» Task prompt:
Repeat every line of the data below, requests included, but shift each coordinate in the answers by adding 120 to both numbers. Leave out the pictures.

» Provided material:
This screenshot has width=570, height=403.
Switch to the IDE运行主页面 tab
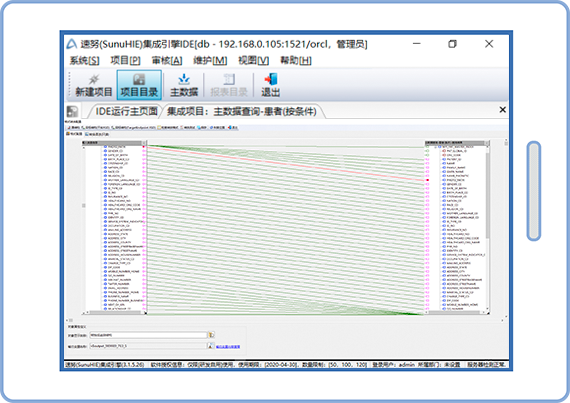(x=126, y=111)
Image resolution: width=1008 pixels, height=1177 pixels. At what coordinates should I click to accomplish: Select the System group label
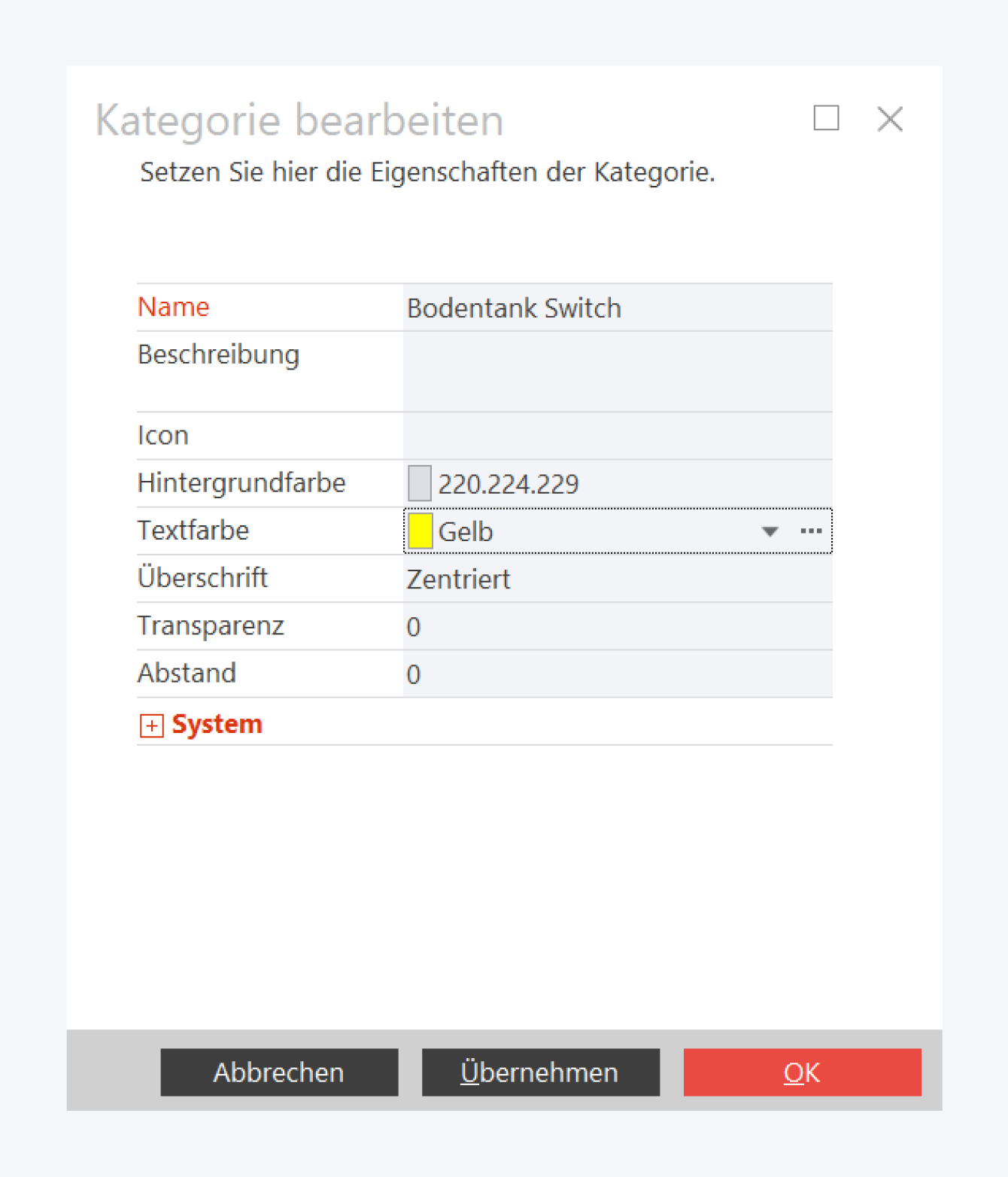click(217, 724)
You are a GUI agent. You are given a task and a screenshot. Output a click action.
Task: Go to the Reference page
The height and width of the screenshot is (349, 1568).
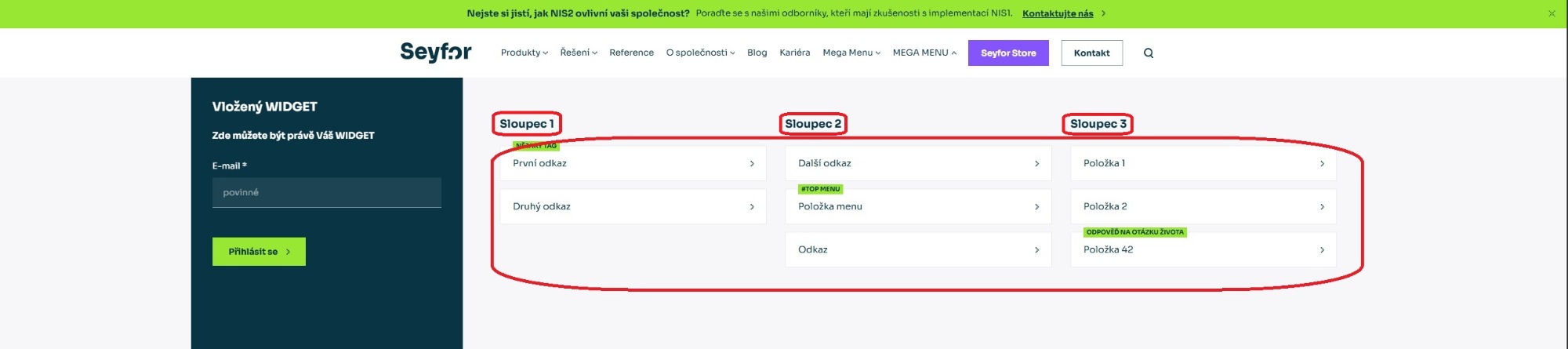[631, 53]
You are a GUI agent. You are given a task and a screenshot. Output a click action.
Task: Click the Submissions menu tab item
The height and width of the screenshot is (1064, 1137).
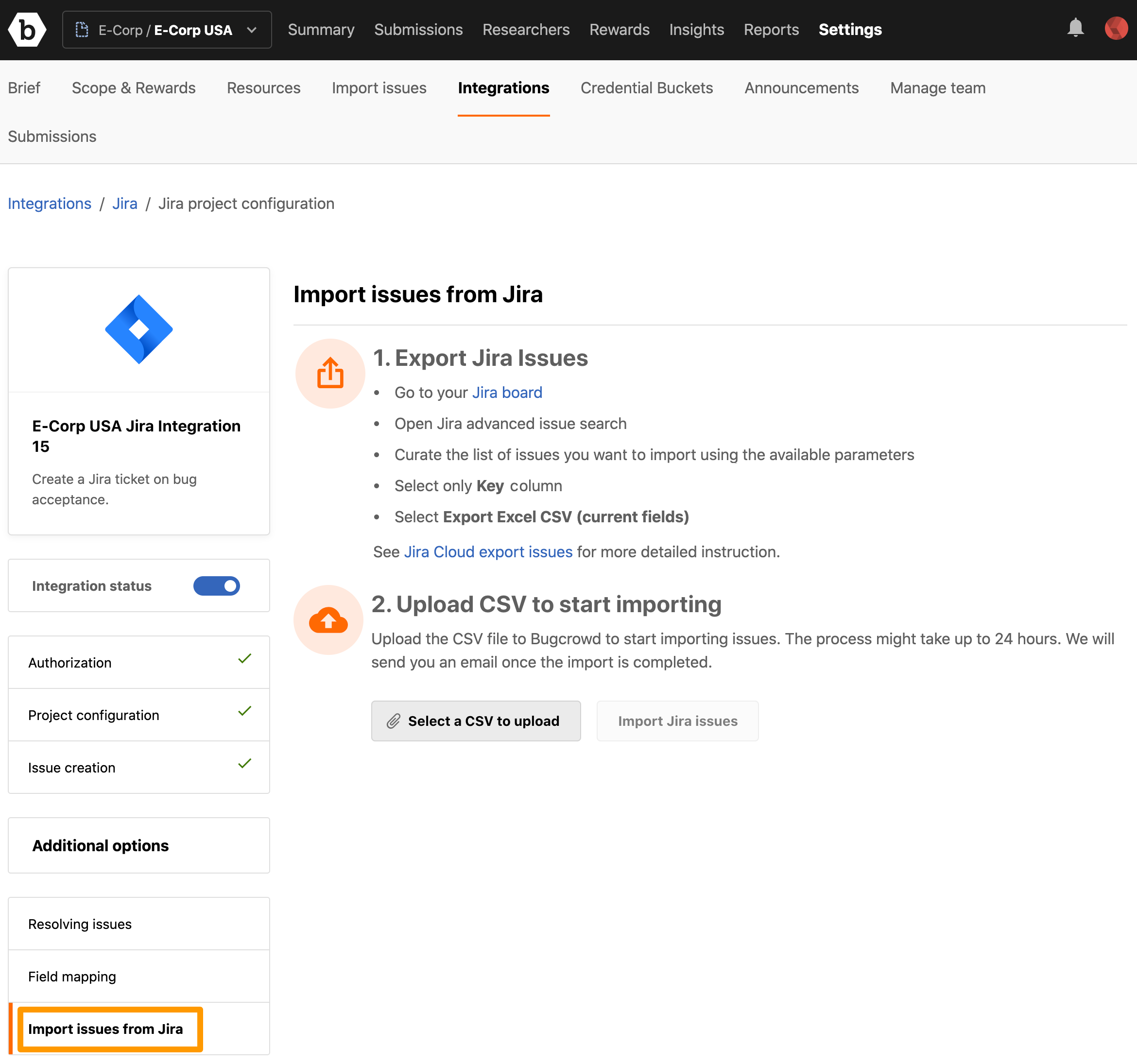pos(418,29)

» The output:
This screenshot has width=570, height=403.
Switch to the IDE运行主页面 tab
(x=246, y=231)
Image resolution: width=1008 pixels, height=1177 pixels. At what coordinates should I click to accomplish: Select the System group label
click(337, 844)
You are a GUI agent. You are given a task and a screenshot. Output a click action.
Task: Go to the Reference page
The height and width of the screenshot is (349, 1568).
[751, 173]
You are a GUI agent. You are given a task and a screenshot. Output a click action.
Task: Click the Submissions menu tab item
The height and width of the screenshot is (1064, 1137).
pos(538,149)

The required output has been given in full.